==== Datenauszug ====

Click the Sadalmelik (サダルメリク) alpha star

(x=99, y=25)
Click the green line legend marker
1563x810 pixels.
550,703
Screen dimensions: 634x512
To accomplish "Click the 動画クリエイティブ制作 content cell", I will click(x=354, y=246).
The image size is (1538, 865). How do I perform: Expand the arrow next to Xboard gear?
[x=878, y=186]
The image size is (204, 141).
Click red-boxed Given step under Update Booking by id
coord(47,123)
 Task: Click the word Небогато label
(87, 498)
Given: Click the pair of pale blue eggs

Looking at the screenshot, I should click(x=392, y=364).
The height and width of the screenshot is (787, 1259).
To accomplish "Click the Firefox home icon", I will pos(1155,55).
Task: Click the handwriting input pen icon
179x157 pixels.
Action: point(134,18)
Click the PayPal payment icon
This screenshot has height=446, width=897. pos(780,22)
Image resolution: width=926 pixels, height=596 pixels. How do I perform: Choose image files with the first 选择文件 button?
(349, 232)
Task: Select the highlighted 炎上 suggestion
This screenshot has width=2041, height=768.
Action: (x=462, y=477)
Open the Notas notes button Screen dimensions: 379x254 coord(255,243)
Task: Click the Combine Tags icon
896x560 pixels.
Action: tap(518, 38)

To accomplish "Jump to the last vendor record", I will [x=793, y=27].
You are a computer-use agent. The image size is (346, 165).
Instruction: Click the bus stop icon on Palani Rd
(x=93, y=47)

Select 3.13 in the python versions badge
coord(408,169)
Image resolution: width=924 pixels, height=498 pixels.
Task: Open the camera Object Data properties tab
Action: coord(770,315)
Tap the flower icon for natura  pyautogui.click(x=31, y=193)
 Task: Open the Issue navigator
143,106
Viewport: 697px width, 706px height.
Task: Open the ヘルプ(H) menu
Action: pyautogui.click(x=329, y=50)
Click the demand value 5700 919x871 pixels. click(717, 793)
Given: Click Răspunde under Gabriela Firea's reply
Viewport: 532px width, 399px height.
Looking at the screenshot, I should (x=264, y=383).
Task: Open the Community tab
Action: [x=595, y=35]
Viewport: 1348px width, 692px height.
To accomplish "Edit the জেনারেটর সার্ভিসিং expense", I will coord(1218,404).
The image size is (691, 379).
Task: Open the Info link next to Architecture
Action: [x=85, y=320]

====

Deine Aufgabe: Stelle die Daten oben als Markdown-Tabelle mit den Spalten „Nr“ und „Zeile“ dar, wobei jede Zeile fortlaufend nummeriert wird und Leerzeilen wegfallen.

Ergebnis:
| Nr | Zeile |
|---|---|
| 1 | Click the Sadalmelik (サダルメリク) alpha star |
| 2 | (x=99, y=25) |
| 3 | Click the green line legend marker |
| 4 | 1563x810 pixels. |
| 5 | 550,703 |
| 6 | Screen dimensions: 634x512 |
| 7 | To accomplish "Click the 動画クリエイティブ制作 content cell", I will click(x=354, y=246). |
| 8 | The image size is (1538, 865). How do I perform: Expand the arrow next to Xboard gear? |
| 9 | [x=878, y=186] |
| 10 | The image size is (204, 141). |
| 11 | Click red-boxed Given step under Update Booking by id |
| 12 | coord(47,123) |
| 13 |  Task: Click the word Небогато label |
| 14 | (87, 498) |
| 15 | Given: Click the pair of pale blue eggs |
| 16 | Looking at the screenshot, I should click(x=392, y=364). |
| 17 | The height and width of the screenshot is (787, 1259). |
| 18 | To accomplish "Click the Firefox home icon", I will pos(1155,55). |
| 19 | Task: Click the handwriting input pen icon |
| 20 | 179x157 pixels. |
| 21 | Action: point(134,18) |
| 22 | Click the PayPal payment icon |
| 23 | This screenshot has height=446, width=897. pos(780,22) |
| 24 | Image resolution: width=926 pixels, height=596 pixels. How do I perform: Choose image files with the first 选择文件 button? |
| 25 | (349, 232) |
| 26 | Task: Select the highlighted 炎上 suggestion |
| 27 | This screenshot has width=2041, height=768. |
| 28 | Action: (x=462, y=477) |
| 29 | Open the Notas notes button Screen dimensions: 379x254 coord(255,243) |
| 30 | Task: Click the Combine Tags icon |
| 31 | 896x560 pixels. |
| 32 | Action: tap(518, 38) |
| 33 | To accomplish "Jump to the last vendor record", I will [x=793, y=27]. |
| 34 | You are a computer-use agent. The image size is (346, 165). |
| 35 | Instruction: Click the bus stop icon on Palani Rd |
| 36 | (x=93, y=47) |
| 37 | Select 3.13 in the python versions badge |
| 38 | coord(408,169) |
| 39 | Image resolution: width=924 pixels, height=498 pixels. |
| 40 | Task: Open the camera Object Data properties tab |
| 41 | Action: coord(770,315) |
| 42 | Tap the flower icon for natura  pyautogui.click(x=31, y=193) |
| 43 |  Task: Open the Issue navigator |
| 44 | 143,106 |
| 45 | Viewport: 697px width, 706px height. |
| 46 | Task: Open the ヘルプ(H) menu |
| 47 | Action: pyautogui.click(x=329, y=50) |
| 48 | Click the demand value 5700 919x871 pixels. click(717, 793) |
| 49 | Given: Click Răspunde under Gabriela Firea's reply |
| 50 | Viewport: 532px width, 399px height. |
| 51 | Looking at the screenshot, I should (x=264, y=383). |
| 52 | Task: Open the Community tab |
| 53 | Action: [x=595, y=35] |
| 54 | Viewport: 1348px width, 692px height. |
| 55 | To accomplish "Edit the জেনারেটর সার্ভিসিং expense", I will coord(1218,404). |
| 56 | The image size is (691, 379). |
| 57 | Task: Open the Info link next to Architecture |
| 58 | Action: [x=85, y=320] |